Saturday, March 15, 2014

Don't feed the Trolls

I wanted to make a this week's blog post to add on to last week's by talking about how self published authors could reduce the cost of printing. In doing my research I found... nothing. I found a few printers that could match the $4.50 per book mark, but none that could beat it. This is for a 300 page paperback book with perfect binding. I'm going to do more research to see if it's cost effective to publish hardback books. Thus far I've only explored paperbacks.

Instead this week I wanted to talk about the negative people who are always trying to tear down things. They try to give bad advice, and any good advice should be ignored because it didn't come from them. Any innovation that empowers the individual over the establishment is bad. They try to drum up controversy as much as possible for their own benefit. If you follow self publishing news then you have come across a few of these people. They are the trolls of the internet.

How do we combat this? It's simple. Don't feed them. It's easier said than done. Here's a list of things that work for me.

1. Don't give them the satisfaction.

They are trying to get a reaction with their incendiary comments. They want you to comment on their website. It's like confronting them on their home turf. They have friends there that will defend them. It will be near impossible to get your message through to these people. They have already made up their mind, and there is very little you can do to change that. Giving them any kind of debate is only a work of frustration.

2. Combat them on your turf.

I'm not a fan of the "look at this idiot" posts, so I am not going to link to the person who inspired this one.
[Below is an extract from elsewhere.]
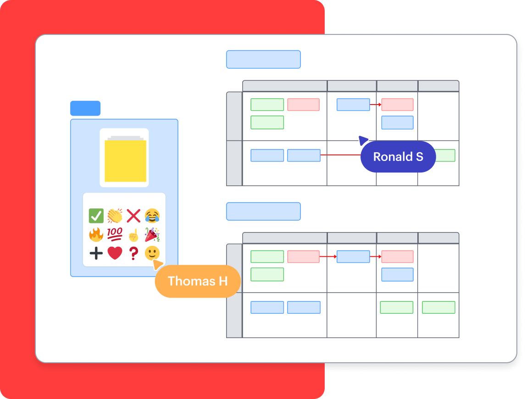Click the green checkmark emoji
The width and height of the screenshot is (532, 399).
[x=96, y=216]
One of his blog posts spoke about how self published authors should not be called authors. Another spoke about Hugh Howey giving bad advice that could ruin the entire industry or some other such nonsense. If you must comment on something like that then you should do it on your own turf. Write a blog post, tweet about it, post your comment on your facebook page, talk about it in your Goodreads group, etc... If the troll migrates to your blog, you have control over the venue.
You can delete any comments that are offensive, or disable them entirely.

3. Realize the trolls don't need to make sense.

If you get into an argument with a troll, they might make up stuff or falsify information to try to win an argument. Trolls don't filter what comes out of their mouths or type, so they could claim that you are being mind controlled by aliens. (I'm pretty sure that I am not!) Don't try to argue fact vs. fiction. Fiction will win more often than not if it sounds factual. It's not worth your time or energy.

4. Realize that you don't need much evidence.

There's no need to keep having encounters with the same troll over and over. Who has time for that? Don't put yourself through the torture. Find something better to occupy your time. Once you have confirmed that they are an idiot, how much more evidence do you need?  If they have three posts that are based on inaccurate information, poorly thought out conclusions, and filled with errors then why should you expect anything different in their next post? You don't have to continue to read that drivel. 

Final thought

Every person that you disagree with is not a troll. If they post intelligent arguments and can engage in a healthy debate on the topic then they aren't the trolls I am talking about. Trolls live to destroy. They ignore your argument even with the evidence staring them in the face. They are crying for attention, and think it's funny to frustrate all who dare disagree with them. Please don't feed them.